* **Material for this task**
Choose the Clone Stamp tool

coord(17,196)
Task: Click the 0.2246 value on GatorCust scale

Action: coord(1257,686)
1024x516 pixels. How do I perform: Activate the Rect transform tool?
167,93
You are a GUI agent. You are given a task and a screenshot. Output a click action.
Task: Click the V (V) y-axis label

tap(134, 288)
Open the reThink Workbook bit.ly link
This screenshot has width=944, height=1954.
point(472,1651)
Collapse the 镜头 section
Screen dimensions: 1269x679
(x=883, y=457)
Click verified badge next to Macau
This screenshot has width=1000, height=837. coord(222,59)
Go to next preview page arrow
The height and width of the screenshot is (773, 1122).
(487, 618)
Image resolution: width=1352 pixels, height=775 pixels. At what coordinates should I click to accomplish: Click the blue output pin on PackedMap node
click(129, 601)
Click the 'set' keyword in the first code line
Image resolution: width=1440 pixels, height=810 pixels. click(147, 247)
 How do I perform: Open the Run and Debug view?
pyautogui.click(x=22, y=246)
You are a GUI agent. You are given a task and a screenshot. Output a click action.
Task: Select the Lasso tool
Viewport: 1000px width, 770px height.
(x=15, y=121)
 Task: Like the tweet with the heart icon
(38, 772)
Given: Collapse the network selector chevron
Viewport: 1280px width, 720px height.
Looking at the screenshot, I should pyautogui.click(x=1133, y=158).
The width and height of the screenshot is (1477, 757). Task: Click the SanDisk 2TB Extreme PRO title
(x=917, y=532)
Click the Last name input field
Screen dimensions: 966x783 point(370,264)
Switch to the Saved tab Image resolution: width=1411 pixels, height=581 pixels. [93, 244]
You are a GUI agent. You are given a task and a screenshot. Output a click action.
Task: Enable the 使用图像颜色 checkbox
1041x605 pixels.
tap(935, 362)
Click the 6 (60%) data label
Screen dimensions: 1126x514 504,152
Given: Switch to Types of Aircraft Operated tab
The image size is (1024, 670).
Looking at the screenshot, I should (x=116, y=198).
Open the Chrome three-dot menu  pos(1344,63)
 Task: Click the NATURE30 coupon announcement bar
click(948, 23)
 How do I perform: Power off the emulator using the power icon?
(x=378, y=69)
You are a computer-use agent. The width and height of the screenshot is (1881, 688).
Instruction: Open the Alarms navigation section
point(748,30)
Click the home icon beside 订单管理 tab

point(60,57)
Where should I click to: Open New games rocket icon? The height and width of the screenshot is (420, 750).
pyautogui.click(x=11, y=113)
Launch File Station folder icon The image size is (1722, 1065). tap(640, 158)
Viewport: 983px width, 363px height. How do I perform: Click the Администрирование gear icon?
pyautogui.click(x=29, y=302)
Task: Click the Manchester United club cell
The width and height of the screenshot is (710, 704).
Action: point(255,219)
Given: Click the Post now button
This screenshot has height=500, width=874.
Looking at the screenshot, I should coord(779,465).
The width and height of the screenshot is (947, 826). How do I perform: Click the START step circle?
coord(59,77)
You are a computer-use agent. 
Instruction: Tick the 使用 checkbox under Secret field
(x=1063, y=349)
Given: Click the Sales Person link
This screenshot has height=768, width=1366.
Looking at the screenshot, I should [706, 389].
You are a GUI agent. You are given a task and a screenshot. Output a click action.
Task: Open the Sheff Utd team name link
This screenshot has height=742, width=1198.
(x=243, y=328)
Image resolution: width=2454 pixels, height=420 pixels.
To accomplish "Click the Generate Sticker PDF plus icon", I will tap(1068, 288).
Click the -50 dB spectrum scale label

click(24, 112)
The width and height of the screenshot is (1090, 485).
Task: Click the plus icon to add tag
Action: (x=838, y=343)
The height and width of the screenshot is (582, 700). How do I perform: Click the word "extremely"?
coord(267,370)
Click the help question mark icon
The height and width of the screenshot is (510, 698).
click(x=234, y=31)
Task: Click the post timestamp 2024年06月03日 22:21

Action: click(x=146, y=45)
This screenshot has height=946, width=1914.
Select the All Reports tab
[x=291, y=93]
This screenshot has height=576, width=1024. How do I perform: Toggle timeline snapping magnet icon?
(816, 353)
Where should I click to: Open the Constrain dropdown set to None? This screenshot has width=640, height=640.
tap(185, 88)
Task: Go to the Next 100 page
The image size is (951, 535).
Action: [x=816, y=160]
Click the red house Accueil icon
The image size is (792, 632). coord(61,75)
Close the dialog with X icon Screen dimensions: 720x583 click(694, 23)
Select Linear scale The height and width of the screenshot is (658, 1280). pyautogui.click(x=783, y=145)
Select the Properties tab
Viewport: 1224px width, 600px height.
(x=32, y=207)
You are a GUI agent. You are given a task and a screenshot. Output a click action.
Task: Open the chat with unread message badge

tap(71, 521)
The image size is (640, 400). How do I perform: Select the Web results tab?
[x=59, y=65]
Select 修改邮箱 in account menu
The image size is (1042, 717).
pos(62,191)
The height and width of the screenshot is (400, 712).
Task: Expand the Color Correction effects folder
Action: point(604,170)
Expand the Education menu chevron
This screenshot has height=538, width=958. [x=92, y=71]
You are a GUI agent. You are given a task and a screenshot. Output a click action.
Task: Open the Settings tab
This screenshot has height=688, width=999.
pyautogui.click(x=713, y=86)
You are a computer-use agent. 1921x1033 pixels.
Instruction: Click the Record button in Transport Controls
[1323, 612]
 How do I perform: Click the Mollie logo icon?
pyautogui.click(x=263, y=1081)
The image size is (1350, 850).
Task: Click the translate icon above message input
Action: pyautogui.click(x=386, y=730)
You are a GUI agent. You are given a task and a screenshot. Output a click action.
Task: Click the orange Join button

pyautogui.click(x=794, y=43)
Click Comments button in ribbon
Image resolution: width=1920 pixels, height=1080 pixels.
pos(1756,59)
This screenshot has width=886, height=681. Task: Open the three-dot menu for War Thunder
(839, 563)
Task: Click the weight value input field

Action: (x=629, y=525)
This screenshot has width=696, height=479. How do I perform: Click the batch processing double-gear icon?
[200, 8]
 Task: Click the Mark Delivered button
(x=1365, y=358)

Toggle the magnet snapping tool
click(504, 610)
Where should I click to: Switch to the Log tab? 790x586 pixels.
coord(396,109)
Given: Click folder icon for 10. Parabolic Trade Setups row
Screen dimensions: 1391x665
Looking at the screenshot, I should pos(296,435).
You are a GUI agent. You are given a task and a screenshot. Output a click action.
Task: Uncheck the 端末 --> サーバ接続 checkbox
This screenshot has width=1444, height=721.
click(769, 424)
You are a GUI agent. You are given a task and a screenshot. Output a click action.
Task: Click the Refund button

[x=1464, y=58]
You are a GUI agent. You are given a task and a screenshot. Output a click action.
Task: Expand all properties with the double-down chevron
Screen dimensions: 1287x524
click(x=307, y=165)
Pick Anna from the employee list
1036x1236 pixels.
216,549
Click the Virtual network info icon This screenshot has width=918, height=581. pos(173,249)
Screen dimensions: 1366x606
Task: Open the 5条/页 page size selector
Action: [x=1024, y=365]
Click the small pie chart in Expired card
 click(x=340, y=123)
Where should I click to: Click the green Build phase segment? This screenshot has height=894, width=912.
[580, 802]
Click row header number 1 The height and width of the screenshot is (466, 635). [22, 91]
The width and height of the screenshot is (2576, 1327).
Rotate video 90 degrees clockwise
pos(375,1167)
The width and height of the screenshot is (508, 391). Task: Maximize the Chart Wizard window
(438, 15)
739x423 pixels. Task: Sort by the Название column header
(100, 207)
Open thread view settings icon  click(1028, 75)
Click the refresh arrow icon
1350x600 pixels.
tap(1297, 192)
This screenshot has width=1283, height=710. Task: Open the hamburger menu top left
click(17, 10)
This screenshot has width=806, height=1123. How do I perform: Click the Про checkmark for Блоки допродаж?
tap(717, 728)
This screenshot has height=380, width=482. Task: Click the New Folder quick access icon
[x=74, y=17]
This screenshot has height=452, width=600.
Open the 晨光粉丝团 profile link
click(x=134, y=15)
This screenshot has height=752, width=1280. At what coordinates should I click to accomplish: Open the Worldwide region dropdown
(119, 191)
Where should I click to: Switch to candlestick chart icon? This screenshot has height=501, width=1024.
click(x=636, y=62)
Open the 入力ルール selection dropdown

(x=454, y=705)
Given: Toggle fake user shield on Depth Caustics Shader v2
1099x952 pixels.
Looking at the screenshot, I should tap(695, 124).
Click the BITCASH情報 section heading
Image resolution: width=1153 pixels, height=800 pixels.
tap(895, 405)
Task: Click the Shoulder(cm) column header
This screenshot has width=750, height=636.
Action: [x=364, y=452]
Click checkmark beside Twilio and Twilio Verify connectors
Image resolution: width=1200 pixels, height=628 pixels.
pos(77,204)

* **What this task involves**
Write down exactly the span of lines above from the one containing "The width and height of the screenshot is (508, 391)." to the one containing "Given: Toggle fake", both ends included.

* **Response to the exercise**
The width and height of the screenshot is (508, 391). Task: Maximize the Chart Wizard window
(438, 15)
739x423 pixels. Task: Sort by the Название column header
(100, 207)
Open thread view settings icon  click(1028, 75)
Click the refresh arrow icon
1350x600 pixels.
tap(1297, 192)
This screenshot has width=1283, height=710. Task: Open the hamburger menu top left
click(17, 10)
This screenshot has width=806, height=1123. How do I perform: Click the Про checkmark for Блоки допродаж?
tap(717, 728)
This screenshot has height=380, width=482. Task: Click the New Folder quick access icon
[x=74, y=17]
This screenshot has height=452, width=600.
Open the 晨光粉丝团 profile link
click(x=134, y=15)
This screenshot has height=752, width=1280. At what coordinates should I click to accomplish: Open the Worldwide region dropdown
(119, 191)
Where should I click to: Switch to candlestick chart icon? This screenshot has height=501, width=1024.
click(x=636, y=62)
Open the 入力ルール selection dropdown

(x=454, y=705)
Given: Toggle fake user shield on Depth Caustics Shader v2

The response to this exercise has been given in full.